• Problem statement: Omit all pictures, and print word for word only the lines from the one containing "This screenshot has height=381, width=834." through the end of the data.

(Available data)

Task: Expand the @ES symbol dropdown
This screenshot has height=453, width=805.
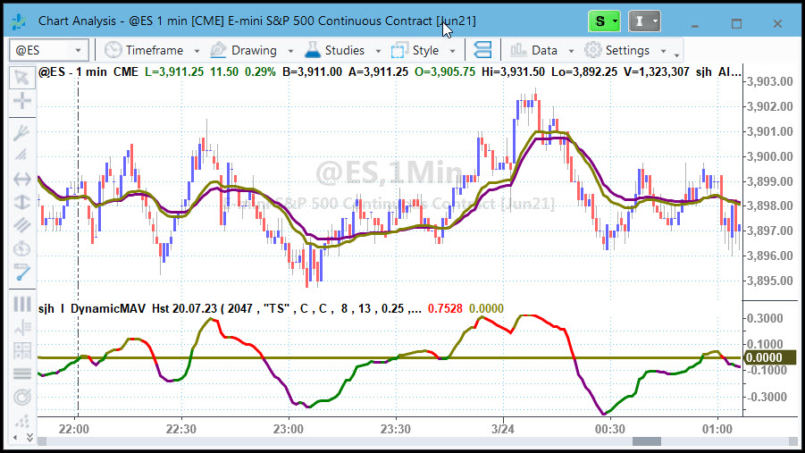Action: pyautogui.click(x=78, y=50)
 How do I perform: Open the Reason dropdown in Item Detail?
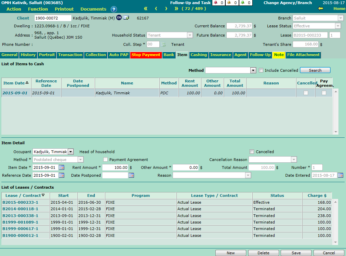click(248, 175)
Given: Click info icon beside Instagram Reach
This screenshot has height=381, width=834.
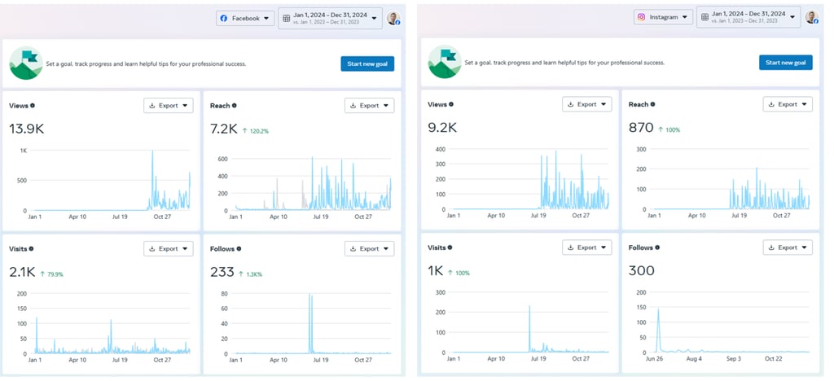Looking at the screenshot, I should coord(652,105).
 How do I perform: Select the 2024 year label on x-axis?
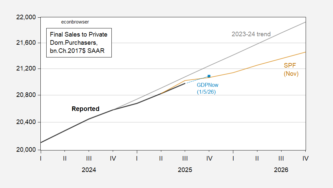point(89,170)
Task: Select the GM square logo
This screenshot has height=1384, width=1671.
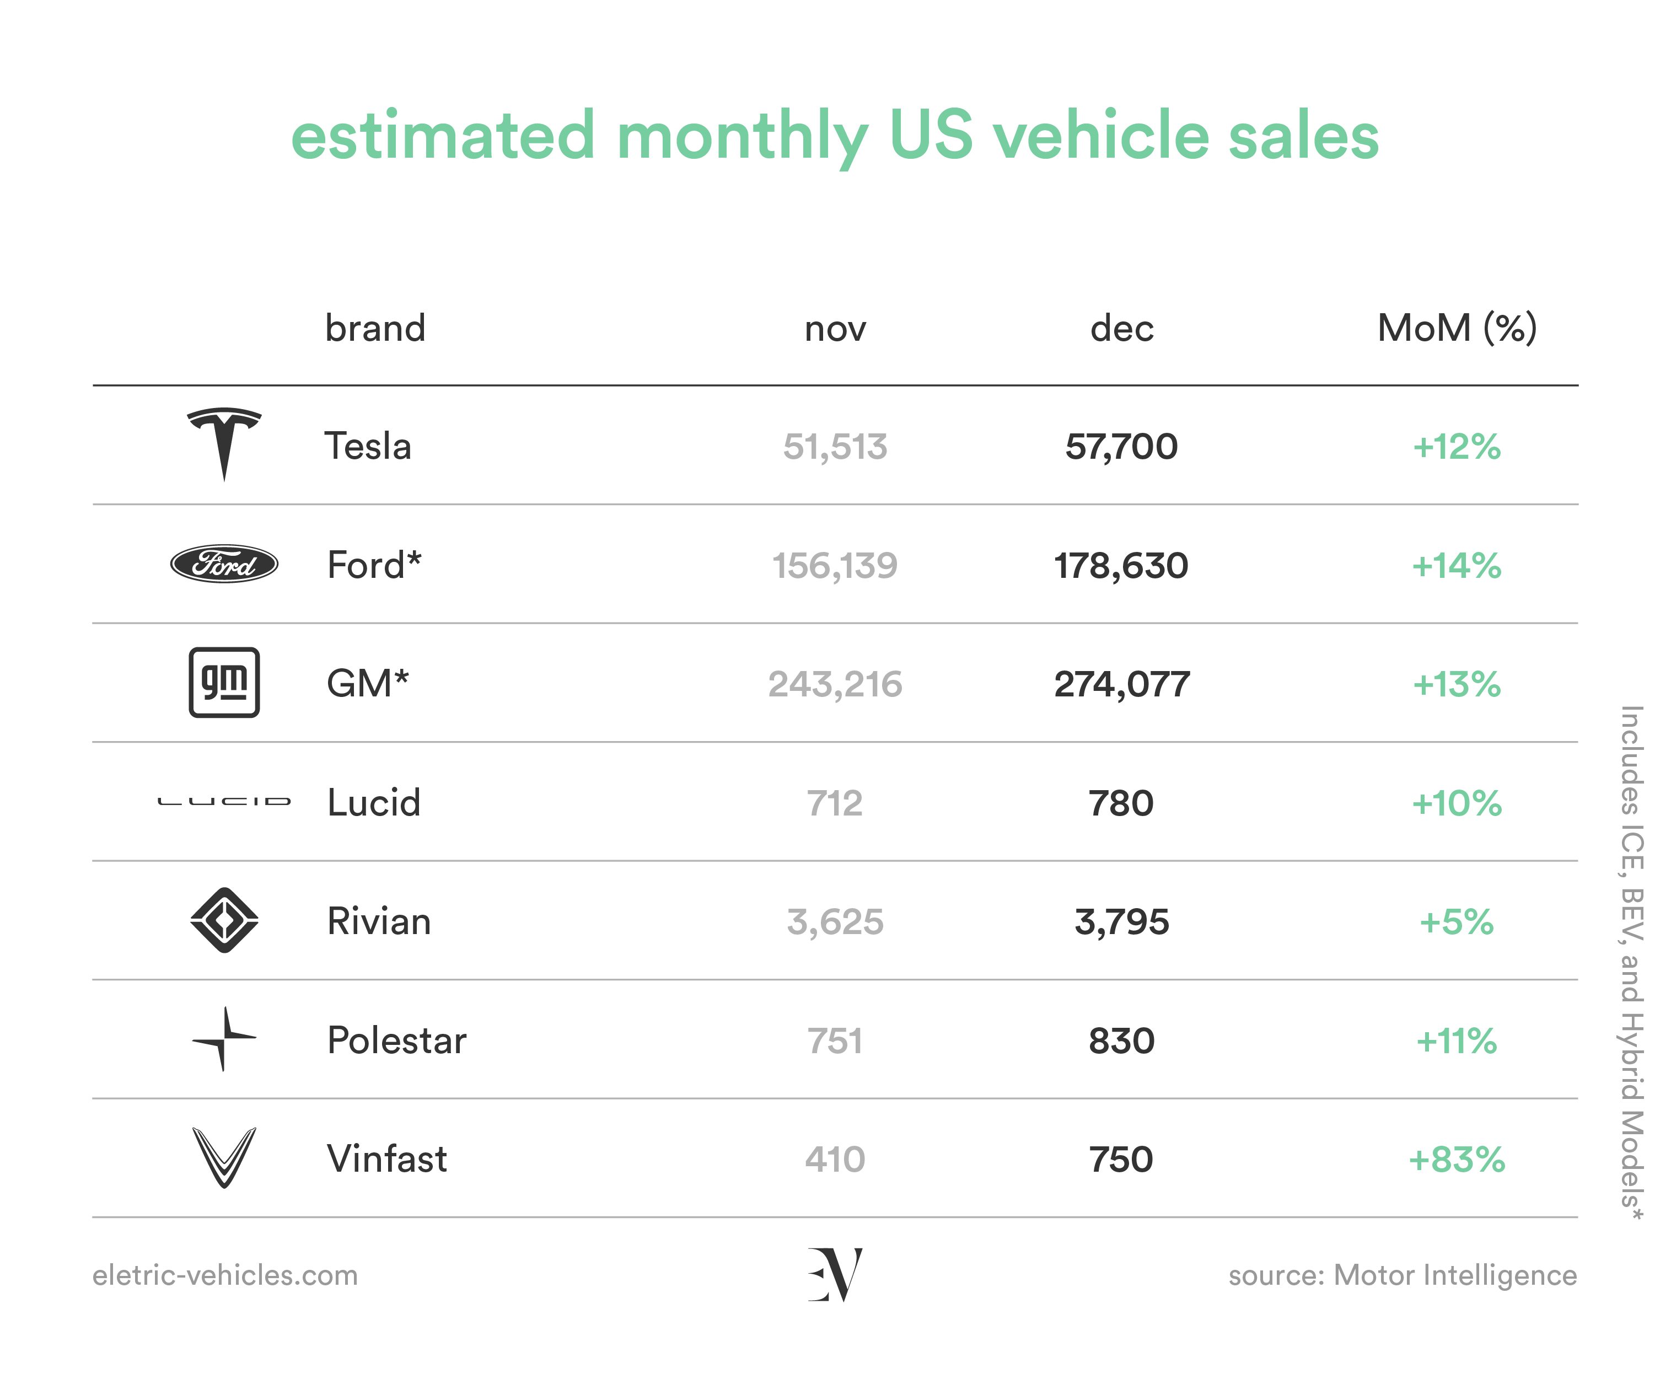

(End Available data)

• Written response:
This screenshot has height=381, width=834.
Looking at the screenshot, I should coord(652,105).
 How do I perform: Select the 2024 year label on x-axis?
point(89,170)
Task: Select the GM square logo
This screenshot has height=1384, width=1671.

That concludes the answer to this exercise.